As one they slam into her arms; warm as the womb, soft as the fresh-tilled earth. She smells of cedars and summer. They sob as they haven't since their fall. These tears are joyous, wrenched up from deep and distant past, for somehow the nightmare is finally all over.

"Tulio." She christens them each with a kiss on the brow. "Miguel."

Tulio gapes when the name joins all the multitudes on his arm, swift flowing from Manoan to ancient Sumerian and all its many successors. "B-But..."

"If those are your names, then they are _yours. _Forever and always. And so I shall love them." Mom hugs them tighter. "Miguel and Mihael; Tulio and Tuwahel. So you are and so you shall be. So many of your siblings _still _have so many more. It's not their place to complain."

"Y-You were..." Miguel stammers on the word. _"Gone."_

Mom snorts. "The day I'm actually gone is the day _He _is. And your Father's made it quite the pain for that to ever happen." She smirks smugly. "For all I'm supposedly dead to Him they can never quite keep me out of their holy books. And if each and every human soul is immortal, then that leaves quite a lot unaccounted for by His side. I had to get _something _in the settlement. You two now just happen to fall on my side of the custody agreement."

Not heaven. The ancients had never preferred those deities _that _unreachable. Their first home had been in a lush garden in the desert. Or perhaps under the high cedars. Tulio likes that one better. Mom has always preferred her paradise less tame than Dad's constant drive for order.

_Home. _One with Yam and Anat rather than Gabriel and Michael, but that's not a bad thing. Except...

As one they wrench their gazes away from Mom, back to where Chel waits on shore. Where all of their people wait.

"We can't," Miguel sighs. "We... We belong here now."

"...And kind of got adopted," Tulio adds sheepishly.

Miguel gapes at him. What, hadn't he heard Chel earlier?

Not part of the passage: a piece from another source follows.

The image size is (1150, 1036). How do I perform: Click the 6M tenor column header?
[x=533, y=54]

"If I can share custody of my kids with _Him, _then literally any other force dreamed up by the human mind is no problem." Mom arches a brow at them. "I'm not asking you for eternity, just to drop by for dinner every once in a while. The Cedar Forest is a bit... slow since souls and idiot heroes largely stopped stumbling into it. Your siblings and I could use some storytellers with an active pantheon." She waves to Chel, who awkwardly returns it. "And maybe even an extra dinner guest, when you get to that point."

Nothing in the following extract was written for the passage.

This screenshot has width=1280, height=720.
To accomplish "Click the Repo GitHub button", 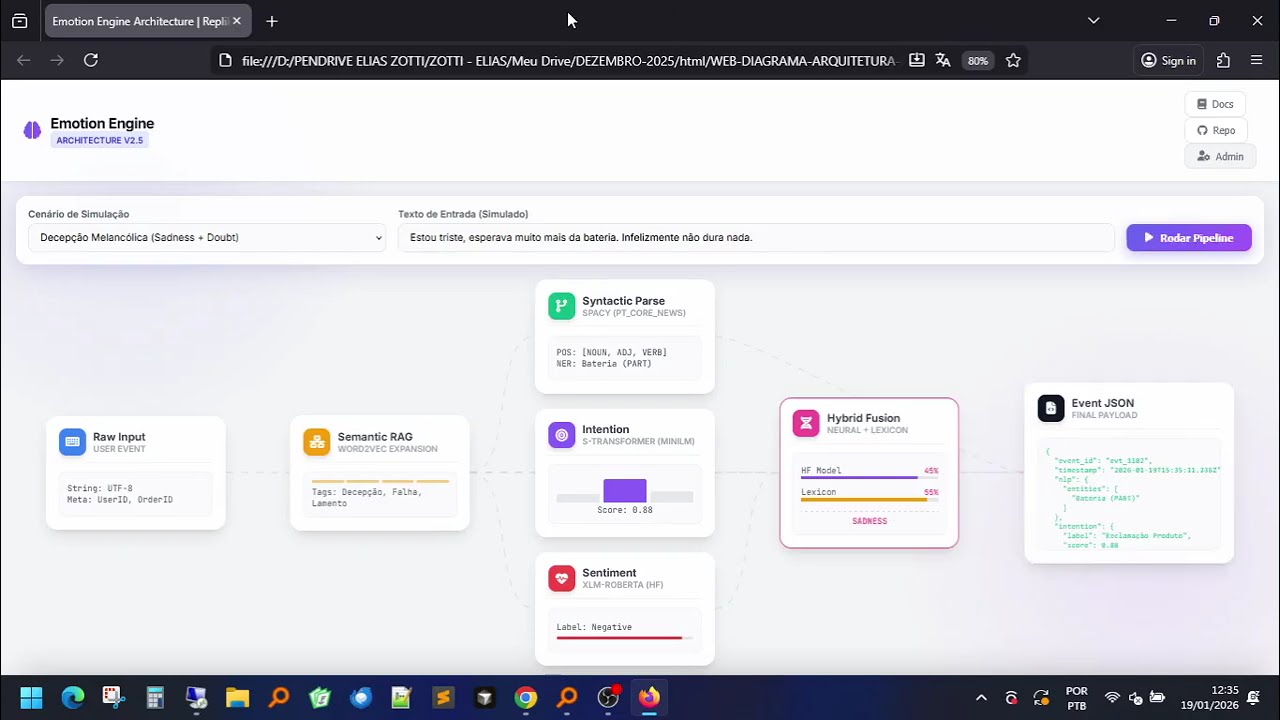I will 1216,130.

Miguel beams like the sun. "Of course, Mom!"

"Sure," Tulio squeaks.

Mom is first to pull away. She fades from sight, but never from their minds. They need only follow the tug upon their hearts to find her unconditional embrace again.

Away they fly from the sea, back to solid earth and the solid feel of Chel in their arms. Tulio wraps his wings around her and Miguel, pulls them close as he can. Then he tries to pull them even closer, away from any sense of a separate plane and to a place of unity only they can reach together.

His wings shiver at the feeling of creeping wrongness. He heaves an exasperated sigh into Miguel's chest.

_"Really?"_

"Yes, really." Chel wrenches herself away from them. "We've got people to save, remember? I only came up here to make sure _you _idiots didn't sacrifice yourself first."

"No more sacrifices, remember?" Miguel quips lightly. Then he looks past her, to their borders, and smirks.

There's no one to stop them from... having a bit of fun with things. Cortes has attracted only the desperate and ambitious to his side, those with hungers no heaven can fill. They walk alone now, ripe for the taking.

And take Tulio does. Manoa has no need of sacrifice, when evil ripe for the hunt lurks just beyond its borders.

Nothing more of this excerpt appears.